Having Tricky Conversations Like a Boss - Point Easy vs. Point Difficult
Most of us avoid tricky conversations. What if we say the wrong thing? What if we make it worse? What if it’s just… awkward? So, we leave it. And for a moment, that feels like the easy option. Until it isn’t.
I worked with a home construction company where we talked about Point Easy vs. Point Difficult, a simple but powerful way to think about performance conversations. Imagine an ideal standard: turning up on-site, tools ready, at 7:30 AM sharp.
One day, someone strolls in at 7:35. Not the end of the world, right? But if you mention it that same day, the conversation is just a gentle nudge. Awkward? Maybe. But manageable.
Now, let it slide.
7:35 becomes 7:45. Then 8:00. Then missed days. The longer you leave it, the bigger the issue gets. What was once a small moment of feedback is now a full-blown “we need to talk” conversation. And worse, everyone’s watching. If lateness goes unchecked, others start pushing the limits too.. Research from Will Felps and colleagues shows that a single toxic employee can drag team performance down by 30-40%, while high performers lift the standard.

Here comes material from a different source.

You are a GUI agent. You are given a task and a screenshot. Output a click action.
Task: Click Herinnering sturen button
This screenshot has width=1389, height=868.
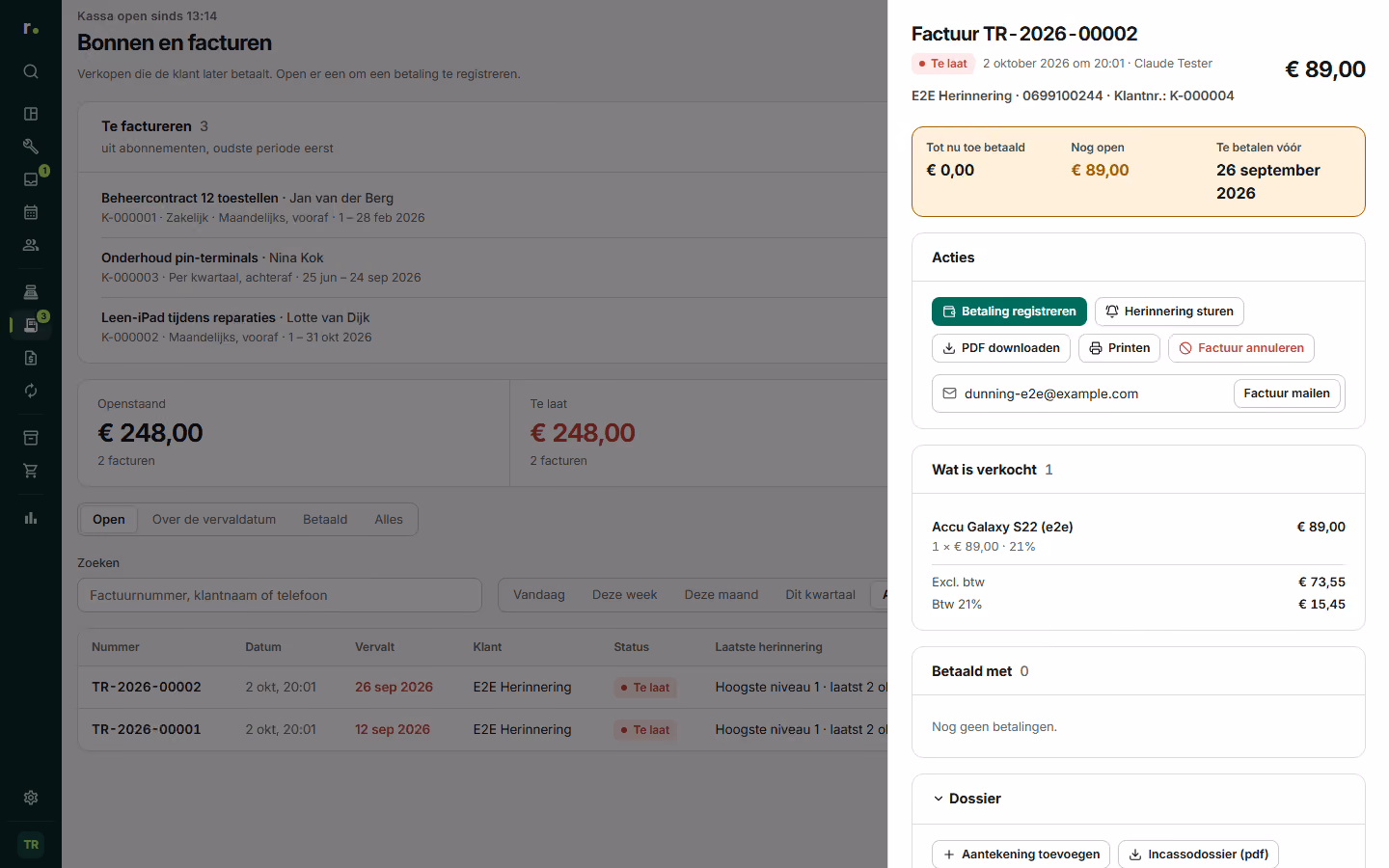(x=1169, y=312)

How to Have the Conversation
Simon Sinek offers a simple way to structure feedback called FBI Feedback - short for Feeling, Behaviour, Impact. It keeps things clear, fair, and constructive.

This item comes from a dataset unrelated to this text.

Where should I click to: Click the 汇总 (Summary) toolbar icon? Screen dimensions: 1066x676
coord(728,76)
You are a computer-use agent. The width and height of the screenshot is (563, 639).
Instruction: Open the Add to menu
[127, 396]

Feeling How did their action make you feel?
Behaviour What did they do (factually, without judgement)?
Impact What happened as a result?
Once you understand the structure, the real skill is how you prepare and deliver the conversation so it lands well.

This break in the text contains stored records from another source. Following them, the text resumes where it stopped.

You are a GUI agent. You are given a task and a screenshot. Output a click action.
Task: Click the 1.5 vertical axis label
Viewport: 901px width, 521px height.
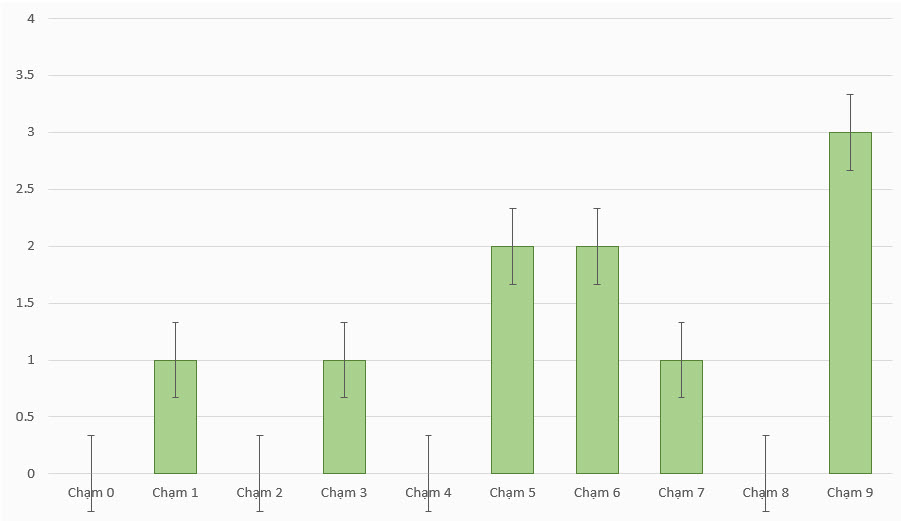click(25, 303)
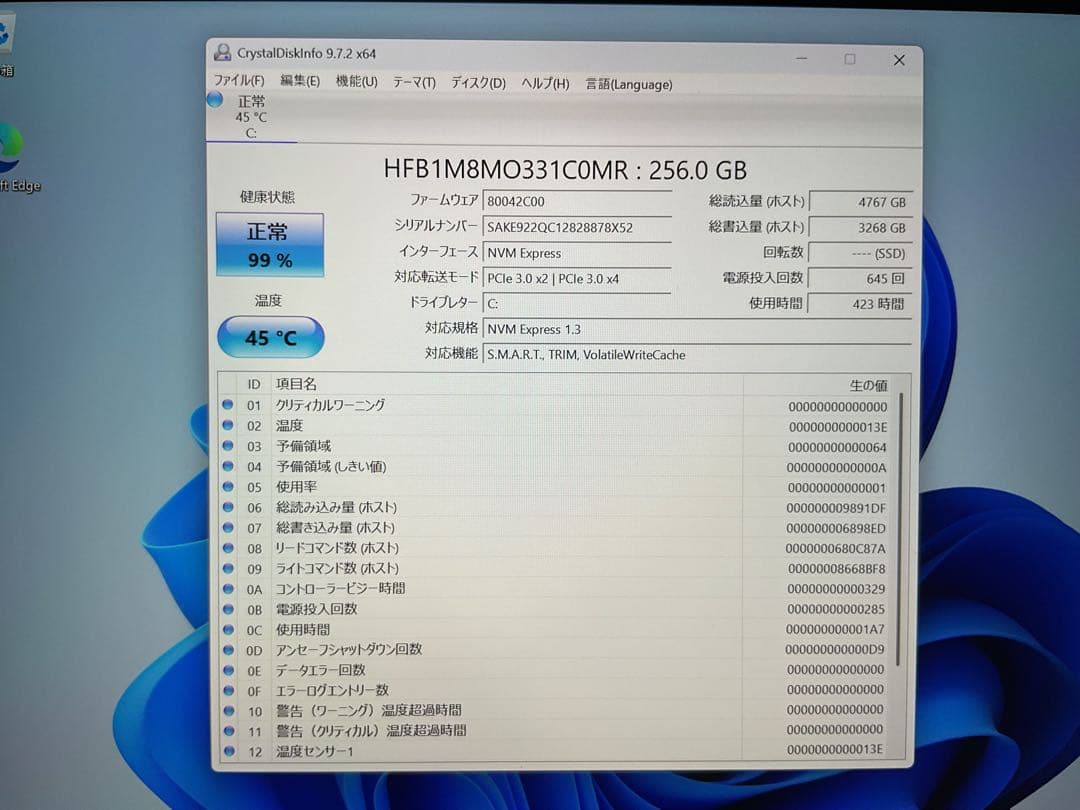The width and height of the screenshot is (1080, 810).
Task: Click the blue status dot beside 温度
Action: (x=230, y=426)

Watch him here describe the approach.
1. Before you start
Plan it. Write down what you want to say. It helps you collect your thoughts and separate fact from emotion.
Cool emotions. Wait until the heat has dropped before you speak.
Practice. Run it past someone you trust if it’s a high-stakes chat.
Anchor it. People often respond first with defensiveness or denial. Stay calm and restate your intent: you’re there to help, not blame.
Create a two-way conversation. Feedback isn’t a download. Ask open “how” and “what” questions to understand what’s really going on.
Use it for good. Don’t save this structure for when something goes wrong. Use it to reinforce great behaviour too — public if positive, private if sensitive.
2. During the conversation
Start by checking in: “Is now a good time?”
Then use the FBI structure to keep the focus on clarity and respect.
Speak from I, not you: “I felt frustrated when the deadline slipped,” not “You let us down.”
If you’re unsure how to describe how you feel, try using the Feelings Wheel to find the right words.
Focus on what you saw or heard, not what you assumed.
Replace but or however with and — it keeps the message connected rather than defensive.
Finish by inviting their perspective: “What are your thoughts?” or “How do you see it?”
That’s what turns feedback into a real conversation rather than a lecture.
If you want to go deeper see the following article How to deliver constructive feedback in difficult situations
What Happens If You Don’t
Avoiding tricky conversations might feel easier in the moment, but silence has a cost. It erodes trust, clarity, and performance. Small frustrations grow into bigger issues. People start to fill the gaps with stories. By having the conversation, you model honesty, care, and accountability - the stuff strong teams are built on.